A heart attack happens when blood flow to the heart is cut off. It is commonly caused by a blood clot or plaque build-up in the coronary arteries.
According to the CDC, about 735,000 Americans suffer a heart attack every year. About 15 percent of individuals who have a heart attack will die from it.
A person’s chances of surviving increase the sooner symptoms are recognized and emergency treatment is administered. Additionally, 85 percent of damage to the heart occurs within the first two hours of a heart attack, so those who get treatment sooner will likely have less long-term damage to heart tissue.
However, many people don’t know the different ways that a heart attack can present, or how to handle a heart attack emergency.
In men, the symptoms of a heart attack include chest pain or pressure, classically described as feeling like an elephant sitting on their chest. They may also have difficulty breathing, stomach discomfort, nausea, cold sweats and pain in the upper body, including the left shoulder, back, neck, jaw and arms.
Researchers are discovering that the signs of a heart attack can be much different for women than men. In fact, the most frequently experienced symptoms in women don’t include chest pain. Instead, women may feel significantly fatigued, experience sleep disruptions, and have a heightened sense of anxiety.
These signs can sometimes occur early on.
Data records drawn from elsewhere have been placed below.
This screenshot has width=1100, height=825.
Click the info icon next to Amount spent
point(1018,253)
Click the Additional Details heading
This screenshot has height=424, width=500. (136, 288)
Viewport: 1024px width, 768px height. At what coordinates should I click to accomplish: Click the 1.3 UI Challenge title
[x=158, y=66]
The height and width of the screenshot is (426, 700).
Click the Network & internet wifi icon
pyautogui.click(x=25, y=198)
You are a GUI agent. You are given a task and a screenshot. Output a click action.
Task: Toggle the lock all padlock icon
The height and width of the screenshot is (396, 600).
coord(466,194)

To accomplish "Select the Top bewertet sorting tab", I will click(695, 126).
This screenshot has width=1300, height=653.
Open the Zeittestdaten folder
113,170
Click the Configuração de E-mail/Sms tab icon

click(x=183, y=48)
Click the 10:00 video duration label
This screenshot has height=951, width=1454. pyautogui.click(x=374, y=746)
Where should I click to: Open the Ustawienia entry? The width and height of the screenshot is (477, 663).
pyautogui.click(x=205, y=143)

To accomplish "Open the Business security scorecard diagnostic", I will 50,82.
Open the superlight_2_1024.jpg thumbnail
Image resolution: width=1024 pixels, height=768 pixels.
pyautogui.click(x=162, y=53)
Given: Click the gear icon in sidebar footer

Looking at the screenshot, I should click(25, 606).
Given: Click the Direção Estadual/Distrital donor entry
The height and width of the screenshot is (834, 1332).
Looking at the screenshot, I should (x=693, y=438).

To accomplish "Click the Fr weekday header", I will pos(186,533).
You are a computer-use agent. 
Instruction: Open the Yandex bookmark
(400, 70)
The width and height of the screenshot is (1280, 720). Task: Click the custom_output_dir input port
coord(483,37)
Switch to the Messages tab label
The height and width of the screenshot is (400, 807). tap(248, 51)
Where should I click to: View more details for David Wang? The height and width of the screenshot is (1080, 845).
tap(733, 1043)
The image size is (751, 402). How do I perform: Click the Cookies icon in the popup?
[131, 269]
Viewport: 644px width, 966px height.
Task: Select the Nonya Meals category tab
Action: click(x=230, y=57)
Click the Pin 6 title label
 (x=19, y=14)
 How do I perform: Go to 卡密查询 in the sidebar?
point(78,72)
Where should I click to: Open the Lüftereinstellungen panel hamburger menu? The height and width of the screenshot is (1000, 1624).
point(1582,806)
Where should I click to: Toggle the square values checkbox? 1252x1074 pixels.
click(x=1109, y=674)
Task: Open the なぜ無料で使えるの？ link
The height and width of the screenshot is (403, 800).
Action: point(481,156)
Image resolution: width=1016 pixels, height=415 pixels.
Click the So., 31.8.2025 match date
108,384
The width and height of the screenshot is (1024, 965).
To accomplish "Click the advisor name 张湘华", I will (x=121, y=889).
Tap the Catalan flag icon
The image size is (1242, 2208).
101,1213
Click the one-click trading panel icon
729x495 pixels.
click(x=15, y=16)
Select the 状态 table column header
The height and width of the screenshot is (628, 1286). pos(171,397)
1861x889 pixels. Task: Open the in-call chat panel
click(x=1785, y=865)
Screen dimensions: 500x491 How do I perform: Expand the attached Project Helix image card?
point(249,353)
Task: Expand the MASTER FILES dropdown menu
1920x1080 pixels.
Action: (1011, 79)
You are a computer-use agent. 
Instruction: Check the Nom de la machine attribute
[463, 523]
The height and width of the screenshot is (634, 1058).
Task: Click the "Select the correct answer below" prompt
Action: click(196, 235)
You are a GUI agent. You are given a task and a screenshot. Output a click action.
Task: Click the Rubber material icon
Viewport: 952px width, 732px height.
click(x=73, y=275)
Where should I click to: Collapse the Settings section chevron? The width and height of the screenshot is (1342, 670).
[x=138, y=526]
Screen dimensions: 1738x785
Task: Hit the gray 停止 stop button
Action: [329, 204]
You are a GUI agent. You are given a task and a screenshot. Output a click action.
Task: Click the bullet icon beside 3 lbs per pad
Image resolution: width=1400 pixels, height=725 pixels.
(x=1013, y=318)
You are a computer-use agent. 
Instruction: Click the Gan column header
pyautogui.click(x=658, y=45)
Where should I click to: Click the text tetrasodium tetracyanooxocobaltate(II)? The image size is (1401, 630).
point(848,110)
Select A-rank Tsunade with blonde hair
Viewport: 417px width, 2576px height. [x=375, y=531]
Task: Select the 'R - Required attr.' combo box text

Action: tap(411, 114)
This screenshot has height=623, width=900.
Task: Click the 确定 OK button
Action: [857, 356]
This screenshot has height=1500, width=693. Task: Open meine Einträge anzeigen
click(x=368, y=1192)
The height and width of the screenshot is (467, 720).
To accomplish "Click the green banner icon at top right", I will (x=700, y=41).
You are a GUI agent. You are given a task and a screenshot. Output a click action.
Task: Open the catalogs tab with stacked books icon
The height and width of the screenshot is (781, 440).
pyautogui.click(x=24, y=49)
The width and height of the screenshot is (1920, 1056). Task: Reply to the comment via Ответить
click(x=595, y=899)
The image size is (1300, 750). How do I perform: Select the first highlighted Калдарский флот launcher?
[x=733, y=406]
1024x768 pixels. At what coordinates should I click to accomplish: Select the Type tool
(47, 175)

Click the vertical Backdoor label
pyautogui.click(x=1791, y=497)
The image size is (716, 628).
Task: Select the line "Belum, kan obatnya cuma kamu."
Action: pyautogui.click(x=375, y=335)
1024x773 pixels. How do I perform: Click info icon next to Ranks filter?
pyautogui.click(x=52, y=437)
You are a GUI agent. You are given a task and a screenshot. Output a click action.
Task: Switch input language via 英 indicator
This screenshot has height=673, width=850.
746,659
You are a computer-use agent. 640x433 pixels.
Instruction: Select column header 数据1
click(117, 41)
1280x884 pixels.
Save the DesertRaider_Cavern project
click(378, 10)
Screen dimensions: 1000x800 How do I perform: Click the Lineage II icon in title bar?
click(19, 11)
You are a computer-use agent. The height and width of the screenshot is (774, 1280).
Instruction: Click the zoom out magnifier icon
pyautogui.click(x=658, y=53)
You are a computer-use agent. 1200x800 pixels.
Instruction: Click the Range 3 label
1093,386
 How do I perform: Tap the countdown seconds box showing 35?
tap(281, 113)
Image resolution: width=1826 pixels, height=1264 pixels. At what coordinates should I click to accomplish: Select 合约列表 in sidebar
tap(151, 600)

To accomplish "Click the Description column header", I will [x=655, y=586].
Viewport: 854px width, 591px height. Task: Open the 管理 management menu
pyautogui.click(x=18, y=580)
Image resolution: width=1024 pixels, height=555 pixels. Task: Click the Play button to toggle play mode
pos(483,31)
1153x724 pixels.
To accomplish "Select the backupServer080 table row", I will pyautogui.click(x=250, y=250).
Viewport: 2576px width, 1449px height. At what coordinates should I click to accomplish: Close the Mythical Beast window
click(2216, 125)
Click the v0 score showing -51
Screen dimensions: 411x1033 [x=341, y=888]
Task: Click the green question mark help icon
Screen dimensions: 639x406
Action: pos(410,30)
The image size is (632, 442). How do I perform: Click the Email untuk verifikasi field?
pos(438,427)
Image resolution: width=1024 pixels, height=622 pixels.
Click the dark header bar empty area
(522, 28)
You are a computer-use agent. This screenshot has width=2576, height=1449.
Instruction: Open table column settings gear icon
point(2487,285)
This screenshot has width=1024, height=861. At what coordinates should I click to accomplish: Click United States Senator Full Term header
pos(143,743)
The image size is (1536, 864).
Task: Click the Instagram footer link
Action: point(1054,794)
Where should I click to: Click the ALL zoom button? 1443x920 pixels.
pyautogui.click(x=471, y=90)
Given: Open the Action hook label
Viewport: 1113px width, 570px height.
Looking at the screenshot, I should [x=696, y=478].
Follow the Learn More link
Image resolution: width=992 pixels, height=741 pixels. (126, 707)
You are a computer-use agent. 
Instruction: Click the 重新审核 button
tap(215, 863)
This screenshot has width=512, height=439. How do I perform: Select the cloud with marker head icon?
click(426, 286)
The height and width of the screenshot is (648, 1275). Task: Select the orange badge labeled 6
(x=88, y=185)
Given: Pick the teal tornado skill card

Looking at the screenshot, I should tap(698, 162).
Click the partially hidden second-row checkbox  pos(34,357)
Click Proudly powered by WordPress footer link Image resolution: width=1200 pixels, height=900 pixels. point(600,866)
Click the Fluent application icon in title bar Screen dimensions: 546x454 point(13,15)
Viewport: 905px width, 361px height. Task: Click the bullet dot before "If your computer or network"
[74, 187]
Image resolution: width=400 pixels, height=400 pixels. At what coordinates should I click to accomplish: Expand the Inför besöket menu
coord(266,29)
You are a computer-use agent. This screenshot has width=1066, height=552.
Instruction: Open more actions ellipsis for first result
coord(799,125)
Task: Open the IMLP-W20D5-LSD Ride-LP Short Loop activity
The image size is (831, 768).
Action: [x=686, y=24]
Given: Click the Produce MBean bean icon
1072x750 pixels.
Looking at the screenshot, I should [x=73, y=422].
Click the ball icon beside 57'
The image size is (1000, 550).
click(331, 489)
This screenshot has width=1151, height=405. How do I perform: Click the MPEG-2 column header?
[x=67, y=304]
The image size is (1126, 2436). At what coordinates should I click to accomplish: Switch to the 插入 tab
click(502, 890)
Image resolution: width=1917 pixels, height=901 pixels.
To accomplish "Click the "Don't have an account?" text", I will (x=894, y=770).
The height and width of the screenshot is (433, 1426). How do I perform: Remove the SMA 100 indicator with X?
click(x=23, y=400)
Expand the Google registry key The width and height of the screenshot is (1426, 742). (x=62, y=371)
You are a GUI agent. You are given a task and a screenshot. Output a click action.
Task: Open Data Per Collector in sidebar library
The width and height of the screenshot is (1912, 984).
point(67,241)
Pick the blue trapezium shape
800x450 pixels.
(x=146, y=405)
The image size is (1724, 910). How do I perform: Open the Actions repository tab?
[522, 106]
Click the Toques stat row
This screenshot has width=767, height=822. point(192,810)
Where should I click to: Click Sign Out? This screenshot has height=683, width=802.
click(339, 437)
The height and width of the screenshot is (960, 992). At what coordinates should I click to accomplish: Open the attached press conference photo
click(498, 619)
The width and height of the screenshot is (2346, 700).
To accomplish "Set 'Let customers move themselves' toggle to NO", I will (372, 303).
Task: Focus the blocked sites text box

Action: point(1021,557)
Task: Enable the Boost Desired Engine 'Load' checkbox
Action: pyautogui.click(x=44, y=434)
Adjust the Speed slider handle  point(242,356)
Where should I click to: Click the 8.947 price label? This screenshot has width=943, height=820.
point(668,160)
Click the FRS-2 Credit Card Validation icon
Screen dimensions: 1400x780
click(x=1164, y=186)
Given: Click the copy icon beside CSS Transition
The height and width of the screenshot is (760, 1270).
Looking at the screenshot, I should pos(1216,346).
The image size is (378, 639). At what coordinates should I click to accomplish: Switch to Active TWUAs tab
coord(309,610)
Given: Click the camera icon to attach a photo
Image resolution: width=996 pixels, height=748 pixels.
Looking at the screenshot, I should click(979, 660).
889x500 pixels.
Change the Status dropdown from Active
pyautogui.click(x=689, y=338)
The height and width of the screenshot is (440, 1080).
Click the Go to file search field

In one study, nearly 80 percent of women who suffered a heart attack experienced symptoms more than a month before the attack.
If you suspect a heart attack is happening, do not hesitate to call 911. Don’t try to wait it out, and avoid the temptation to retreat to a private space where no one is around.
After calling 911, chew or swallow an aspirin, which acts as a blood thinner and may allow blood to pass around the blockage and reduce damage to heart tissue.
Don’t use aspirin if you’re allergic, or have been told not to take it by a doctor. Additionally, use nitroglycerin if prescribed.
If a person goes unconscious, tell the 911 dispatcher, who may advise CPR. Do not give aspirin to someone who has become unconscious, as it can pose a choking hazard.